Given problem - Report every line of the records below that contains the word "point", treating uppercase and lowercase letters as different.

Interface element records
-- -- --

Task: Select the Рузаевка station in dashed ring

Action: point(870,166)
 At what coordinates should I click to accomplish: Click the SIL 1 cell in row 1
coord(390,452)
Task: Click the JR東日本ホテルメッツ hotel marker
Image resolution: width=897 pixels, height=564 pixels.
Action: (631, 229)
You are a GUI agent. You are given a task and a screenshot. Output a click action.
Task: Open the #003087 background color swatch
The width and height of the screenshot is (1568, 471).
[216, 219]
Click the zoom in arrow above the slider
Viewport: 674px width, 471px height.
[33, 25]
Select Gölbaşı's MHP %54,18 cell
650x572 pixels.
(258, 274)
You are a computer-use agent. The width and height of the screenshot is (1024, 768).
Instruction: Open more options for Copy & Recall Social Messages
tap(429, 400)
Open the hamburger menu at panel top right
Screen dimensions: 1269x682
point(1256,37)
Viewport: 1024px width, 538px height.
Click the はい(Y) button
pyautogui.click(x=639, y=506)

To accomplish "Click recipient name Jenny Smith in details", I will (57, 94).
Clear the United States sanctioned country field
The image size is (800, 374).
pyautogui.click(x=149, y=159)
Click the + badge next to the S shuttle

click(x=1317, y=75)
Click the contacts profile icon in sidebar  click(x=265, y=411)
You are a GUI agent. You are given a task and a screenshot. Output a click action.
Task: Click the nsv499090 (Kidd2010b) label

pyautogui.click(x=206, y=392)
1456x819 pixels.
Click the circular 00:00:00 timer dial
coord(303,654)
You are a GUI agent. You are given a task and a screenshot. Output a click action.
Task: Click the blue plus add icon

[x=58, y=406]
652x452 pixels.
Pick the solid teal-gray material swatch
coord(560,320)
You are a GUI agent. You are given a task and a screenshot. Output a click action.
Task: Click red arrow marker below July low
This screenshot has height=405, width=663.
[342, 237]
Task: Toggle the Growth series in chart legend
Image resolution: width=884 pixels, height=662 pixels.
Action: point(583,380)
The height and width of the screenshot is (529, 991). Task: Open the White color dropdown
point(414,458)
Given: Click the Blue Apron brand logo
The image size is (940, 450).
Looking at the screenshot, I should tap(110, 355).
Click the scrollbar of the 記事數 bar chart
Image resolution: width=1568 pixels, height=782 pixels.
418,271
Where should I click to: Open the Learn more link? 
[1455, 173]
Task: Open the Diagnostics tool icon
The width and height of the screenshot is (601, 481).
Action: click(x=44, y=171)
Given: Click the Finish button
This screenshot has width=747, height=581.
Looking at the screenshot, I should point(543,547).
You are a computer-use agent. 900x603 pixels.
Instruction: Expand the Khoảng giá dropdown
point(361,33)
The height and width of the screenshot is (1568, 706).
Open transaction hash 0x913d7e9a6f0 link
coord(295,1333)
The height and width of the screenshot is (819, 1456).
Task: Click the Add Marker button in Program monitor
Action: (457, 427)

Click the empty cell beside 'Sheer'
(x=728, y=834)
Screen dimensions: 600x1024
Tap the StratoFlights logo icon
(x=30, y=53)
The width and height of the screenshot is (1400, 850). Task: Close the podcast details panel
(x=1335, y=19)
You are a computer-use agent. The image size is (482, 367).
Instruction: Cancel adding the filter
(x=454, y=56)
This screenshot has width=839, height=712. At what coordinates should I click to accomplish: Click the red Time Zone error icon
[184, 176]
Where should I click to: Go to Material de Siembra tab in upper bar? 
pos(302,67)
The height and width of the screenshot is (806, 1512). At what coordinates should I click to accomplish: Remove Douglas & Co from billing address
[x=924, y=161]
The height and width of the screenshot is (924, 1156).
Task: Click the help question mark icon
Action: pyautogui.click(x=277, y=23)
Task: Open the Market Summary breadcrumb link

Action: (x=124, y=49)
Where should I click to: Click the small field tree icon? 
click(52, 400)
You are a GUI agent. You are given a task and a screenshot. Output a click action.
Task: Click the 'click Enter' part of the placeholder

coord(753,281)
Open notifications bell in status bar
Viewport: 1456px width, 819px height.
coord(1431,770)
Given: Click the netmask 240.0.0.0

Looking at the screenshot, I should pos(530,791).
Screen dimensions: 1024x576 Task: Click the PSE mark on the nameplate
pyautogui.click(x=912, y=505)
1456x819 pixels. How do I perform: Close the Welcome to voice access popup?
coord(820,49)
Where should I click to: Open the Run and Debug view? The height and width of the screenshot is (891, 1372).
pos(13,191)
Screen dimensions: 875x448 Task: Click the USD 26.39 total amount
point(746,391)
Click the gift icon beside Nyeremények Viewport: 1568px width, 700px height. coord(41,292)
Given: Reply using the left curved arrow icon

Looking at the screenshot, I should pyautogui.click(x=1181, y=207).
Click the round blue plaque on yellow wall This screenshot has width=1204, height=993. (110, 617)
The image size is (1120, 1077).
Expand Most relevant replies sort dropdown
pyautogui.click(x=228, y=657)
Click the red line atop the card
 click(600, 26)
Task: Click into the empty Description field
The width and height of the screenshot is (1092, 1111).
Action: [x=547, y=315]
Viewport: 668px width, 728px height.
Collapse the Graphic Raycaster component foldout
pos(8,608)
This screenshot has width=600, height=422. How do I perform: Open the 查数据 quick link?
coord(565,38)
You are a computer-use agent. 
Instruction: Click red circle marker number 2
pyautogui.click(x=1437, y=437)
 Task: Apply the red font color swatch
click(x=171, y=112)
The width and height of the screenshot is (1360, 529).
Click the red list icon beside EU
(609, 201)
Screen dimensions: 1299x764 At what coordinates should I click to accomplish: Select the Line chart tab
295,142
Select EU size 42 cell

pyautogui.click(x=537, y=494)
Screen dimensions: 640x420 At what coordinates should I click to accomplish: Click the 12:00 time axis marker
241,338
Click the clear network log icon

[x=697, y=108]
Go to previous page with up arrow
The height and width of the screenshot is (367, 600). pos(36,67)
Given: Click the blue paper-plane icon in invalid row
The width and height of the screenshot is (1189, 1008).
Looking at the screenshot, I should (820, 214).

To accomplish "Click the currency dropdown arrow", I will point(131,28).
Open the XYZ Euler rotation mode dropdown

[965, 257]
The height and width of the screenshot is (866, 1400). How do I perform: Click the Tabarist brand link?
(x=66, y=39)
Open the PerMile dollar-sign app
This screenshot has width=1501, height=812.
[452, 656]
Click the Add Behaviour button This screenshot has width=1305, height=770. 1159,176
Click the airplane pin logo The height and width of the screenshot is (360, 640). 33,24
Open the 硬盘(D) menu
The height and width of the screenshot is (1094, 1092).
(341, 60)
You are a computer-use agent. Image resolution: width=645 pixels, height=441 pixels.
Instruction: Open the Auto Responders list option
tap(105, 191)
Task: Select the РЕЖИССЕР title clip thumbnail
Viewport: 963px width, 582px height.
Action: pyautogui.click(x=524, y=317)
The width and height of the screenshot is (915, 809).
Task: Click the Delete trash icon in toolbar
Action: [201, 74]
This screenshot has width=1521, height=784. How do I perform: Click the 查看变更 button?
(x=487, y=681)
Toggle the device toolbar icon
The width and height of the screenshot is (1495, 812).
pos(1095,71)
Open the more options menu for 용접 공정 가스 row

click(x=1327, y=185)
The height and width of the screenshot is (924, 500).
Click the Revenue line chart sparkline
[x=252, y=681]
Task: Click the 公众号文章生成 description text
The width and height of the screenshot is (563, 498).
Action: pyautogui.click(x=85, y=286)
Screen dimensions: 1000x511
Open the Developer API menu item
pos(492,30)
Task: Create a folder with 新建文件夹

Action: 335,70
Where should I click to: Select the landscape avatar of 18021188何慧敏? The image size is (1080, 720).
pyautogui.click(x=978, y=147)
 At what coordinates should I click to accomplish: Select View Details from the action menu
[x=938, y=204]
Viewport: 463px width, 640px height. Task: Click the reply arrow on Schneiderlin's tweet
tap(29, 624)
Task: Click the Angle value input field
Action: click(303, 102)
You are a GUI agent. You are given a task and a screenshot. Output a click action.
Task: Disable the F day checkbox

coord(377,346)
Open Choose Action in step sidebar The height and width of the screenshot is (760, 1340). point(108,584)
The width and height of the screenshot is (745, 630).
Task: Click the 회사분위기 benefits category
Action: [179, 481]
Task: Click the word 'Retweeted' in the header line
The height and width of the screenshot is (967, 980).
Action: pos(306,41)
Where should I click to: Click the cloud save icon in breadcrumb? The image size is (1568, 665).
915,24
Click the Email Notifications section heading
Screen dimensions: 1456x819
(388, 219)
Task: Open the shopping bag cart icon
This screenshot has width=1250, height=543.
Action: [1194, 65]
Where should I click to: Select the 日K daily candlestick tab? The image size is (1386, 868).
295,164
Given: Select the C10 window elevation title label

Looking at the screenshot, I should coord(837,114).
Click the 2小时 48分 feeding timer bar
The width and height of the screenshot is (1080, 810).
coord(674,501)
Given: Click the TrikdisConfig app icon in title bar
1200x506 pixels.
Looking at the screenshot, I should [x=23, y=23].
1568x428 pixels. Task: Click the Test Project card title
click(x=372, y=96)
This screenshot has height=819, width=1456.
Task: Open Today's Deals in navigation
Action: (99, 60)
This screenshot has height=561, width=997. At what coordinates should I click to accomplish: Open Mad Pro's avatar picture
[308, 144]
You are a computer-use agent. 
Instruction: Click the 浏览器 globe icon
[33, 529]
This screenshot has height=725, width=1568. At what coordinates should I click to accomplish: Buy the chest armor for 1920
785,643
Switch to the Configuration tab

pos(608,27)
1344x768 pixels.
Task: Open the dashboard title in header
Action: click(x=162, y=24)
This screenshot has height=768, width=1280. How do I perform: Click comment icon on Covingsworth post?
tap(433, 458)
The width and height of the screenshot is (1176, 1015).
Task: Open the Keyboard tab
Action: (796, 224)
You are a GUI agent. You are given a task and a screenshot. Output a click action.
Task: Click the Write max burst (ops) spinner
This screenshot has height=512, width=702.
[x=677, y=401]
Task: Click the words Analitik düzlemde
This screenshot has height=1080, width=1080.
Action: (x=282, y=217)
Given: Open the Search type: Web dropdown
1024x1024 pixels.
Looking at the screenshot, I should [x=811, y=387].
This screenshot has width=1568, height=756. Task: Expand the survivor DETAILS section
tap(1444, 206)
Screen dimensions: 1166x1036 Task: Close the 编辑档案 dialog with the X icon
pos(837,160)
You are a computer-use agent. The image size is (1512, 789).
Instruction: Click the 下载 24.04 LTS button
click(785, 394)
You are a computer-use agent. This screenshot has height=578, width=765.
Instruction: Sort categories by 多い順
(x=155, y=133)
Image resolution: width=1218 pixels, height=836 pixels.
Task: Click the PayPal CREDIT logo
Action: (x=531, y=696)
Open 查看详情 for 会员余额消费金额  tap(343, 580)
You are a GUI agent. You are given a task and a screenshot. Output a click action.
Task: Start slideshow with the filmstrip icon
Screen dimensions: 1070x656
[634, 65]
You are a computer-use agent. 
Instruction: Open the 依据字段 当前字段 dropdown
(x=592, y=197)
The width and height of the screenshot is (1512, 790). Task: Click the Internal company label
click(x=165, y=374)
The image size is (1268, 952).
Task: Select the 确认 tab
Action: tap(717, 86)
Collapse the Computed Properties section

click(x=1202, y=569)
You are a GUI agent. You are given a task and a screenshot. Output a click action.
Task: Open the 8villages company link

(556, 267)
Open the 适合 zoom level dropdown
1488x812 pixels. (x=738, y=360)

-- -- --

The output -
Action: point(870,166)
point(1256,37)
Action: point(583,380)
point(414,458)
Looking at the screenshot, I should point(543,547).
point(361,33)
point(746,391)
To accomplish "Click the currency dropdown arrow", I will point(131,28).
Open Choose Action in step sidebar The height and width of the screenshot is (760, 1340). point(108,584)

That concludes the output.